Bu paralel arşivden seçilen yirminci yıl seçkisinde dört Türkiye yapımı birden yer alıyor. Zeki Demirkubuz’un Masumiyet’i, Nuri Bilge Ceylan’ın Kasaba’sı, Reha Erdem’in Beş Vakit’i ve Semih Kaplanoğlu’nun Süt’ü. Bu filmler hakkında Yunanistan’ın önde gelen film eleştirmenleri tarafından kaleme alınan yazılar ise sinemamızın gücü hakkında gurur verici metinler. Balkanların hali hazırdaki en zengin sinemasını üretiyor olduğumuzun kanıtları...

DİKKAT ÇEKEN YAPIMLAR

Thomas Linaras, örneğin hakiki bir Zeki Demirkubuz fanatiği. Masumiyet’e bayılması bir yana yazısında da belirttiği gibi ‘Avrupa sineması manzarasında hak ettiği yeri alabilmesi için yapıtlarının yeniden değerlendirilmesi ve kıymet biçilmesi gerektiği’ne yürekten inanıyor. Demirkubuz’u ‘Yılmadan sinematik Mutlak’ın peşinde koşan küçük ama seçkin bir öncü gruba mensup’ sinemacılardan biri olarak görüyor ve adını Aleksandr Sokurov, Bela Tarr ve Sergey Loznitsa ile birlikte anıyor. Lefteris Haritos’un Kasaba’ya hayranlığı sadece iki kişiyle çekilmiş bir film olmasıyla katbekat artmış. “Ceylan’ın bu kadar kısa bir filmde İnsanın varoluşçu özüne dair bu kadar çok görüşü sergileyebilmesi hayranlık uyandırıcı. Kendisi de tarafsız bir gözlemci olarak kalıyor” cümlelerini kullandığı yazıda Ceylan’ın sinemasındaki en önemli etmenlerden biri olan insan-doğa ilişkisini ve insanın doğasına değinmeleri çözümlüyor. Eleni Varmazi, Reha Erdem’i ‘Doksanlı yıllarda ülkesinin sinemasını yenileyen Türk bağımsız yönetmen kuşağının en önemlilerinden biri’ olarak tanımlıyor. “Beş Vakit süssüz yönetmenliğin, sinema diline hakim olmanın, ince bir sanatsal tasarımın iyi bir örneği. Lirizmi ve çağrışımlarla dolu atmosferiyle (egzotizmin zerresi yok) birleşen estetik mükemmeliyeti izleyiciye olağanüstü bir görsel deneyim sunuyor” diyor.
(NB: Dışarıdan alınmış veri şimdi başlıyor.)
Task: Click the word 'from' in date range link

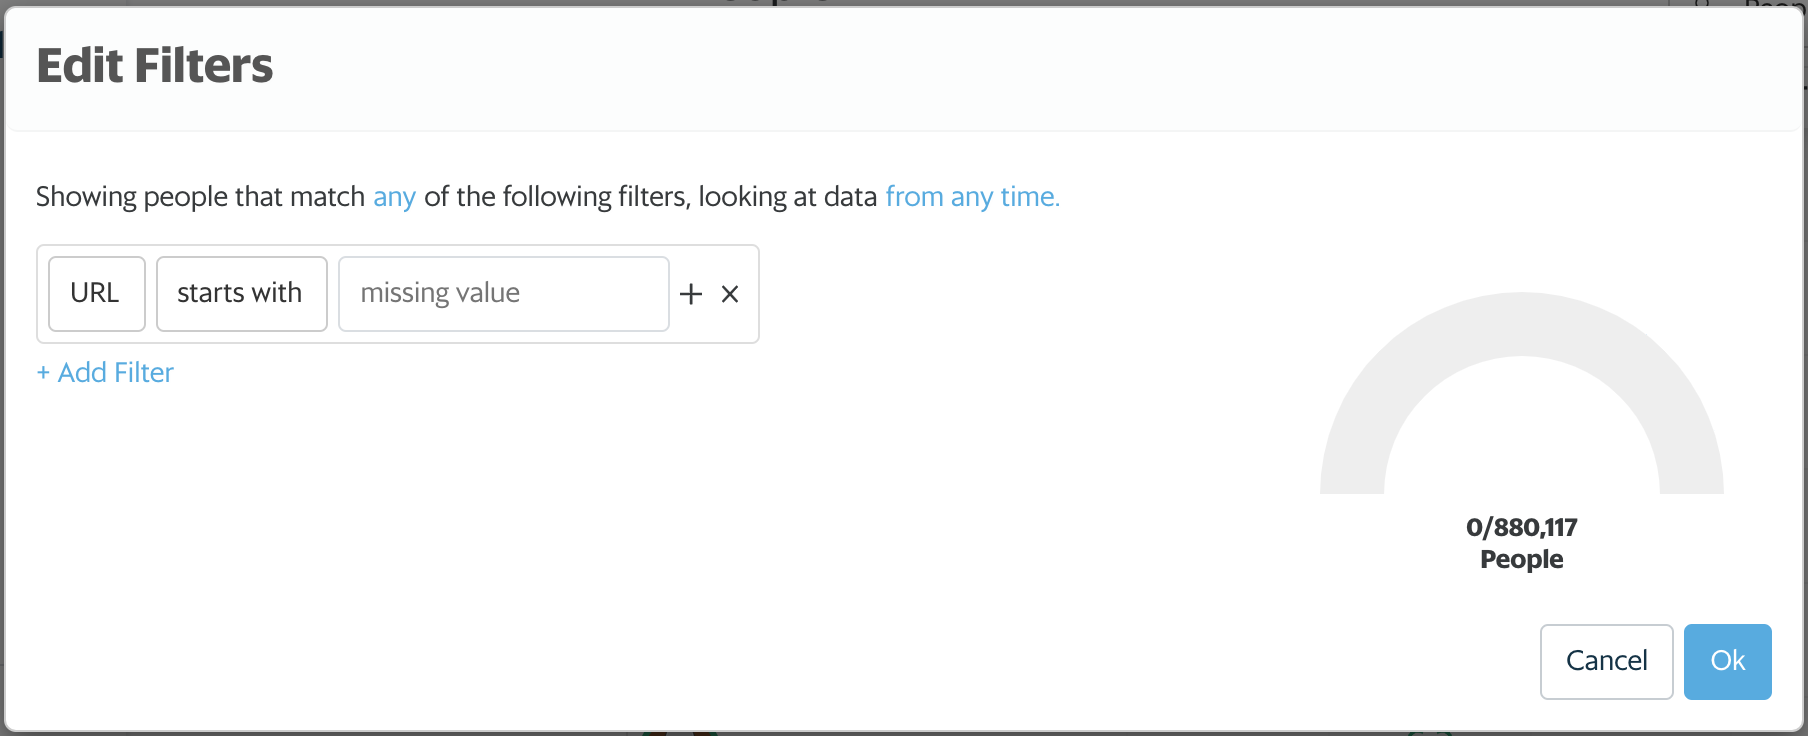Action: (914, 197)
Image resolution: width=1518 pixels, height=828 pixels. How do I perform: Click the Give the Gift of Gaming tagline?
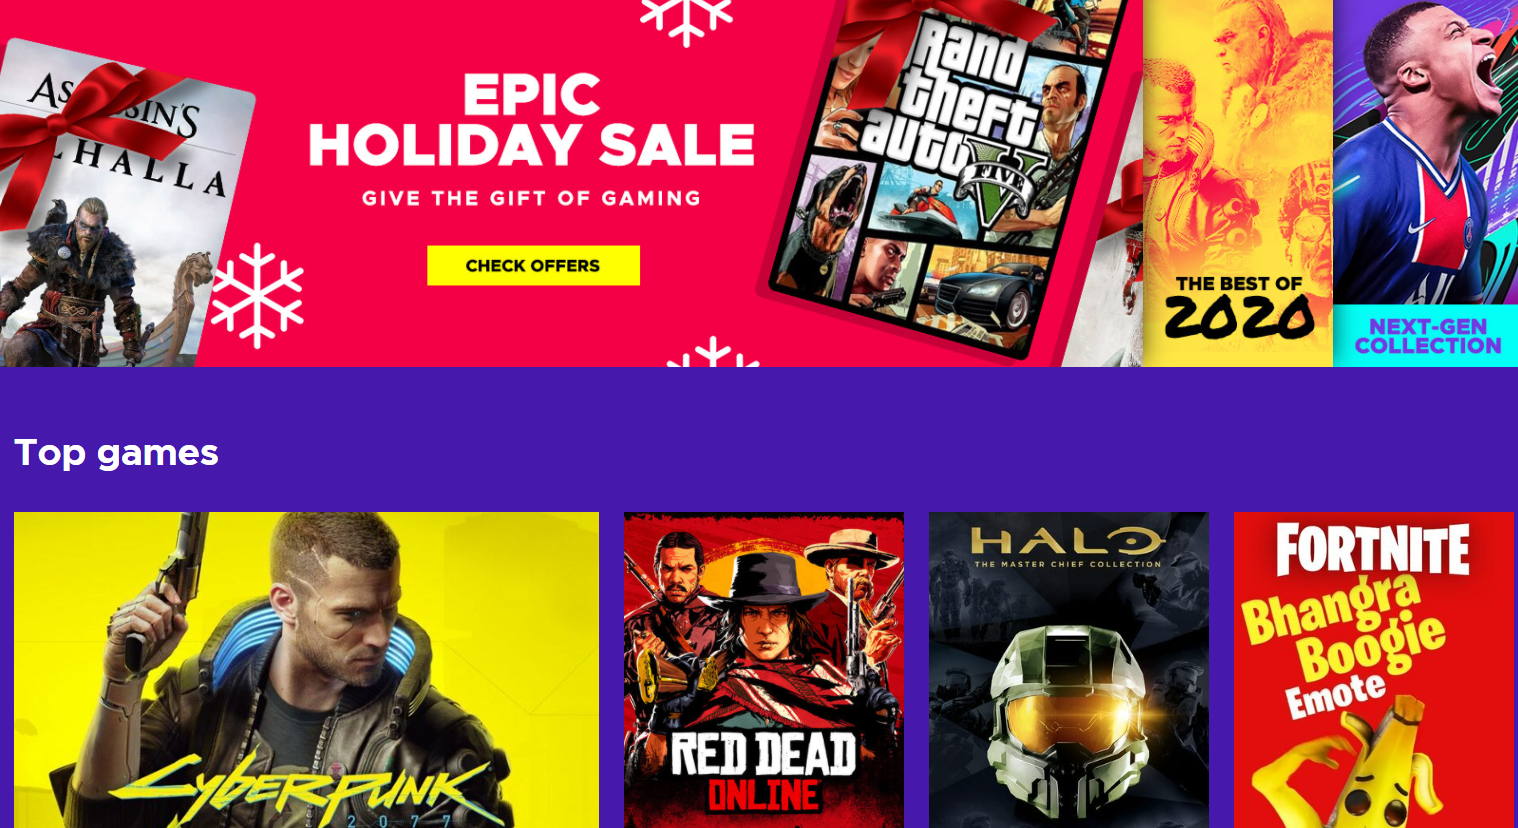(x=531, y=198)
Festivalde 40. yılını kutlayan, Yunanistan’ın en deneyimli film eleştirmenlerinden Dimitris Haritos, Süt’ü Semih Kaplanoğlu’nun Yusuf Üçlemesi kapsamında inceleyip onu en önemli beş Türk yönetmenden biri ilan ediyor. “Her üç filmin de tamamen özerk olmasına rağmen Yusuf  Üçlemesi örnek bir naratif tutarlılıkla bir bütün, tekil, mükemmel sinematik başarı” diyor. Süt’ün pek az diyalog kullanarak güçlü bir görsel ifadeye sahip olmasını övüyor.

Türkiye yapımları hakkındaki bu şahane cümleleri sadece Balkan sineması değil, dünya sineması çapında da okuyabiliriz.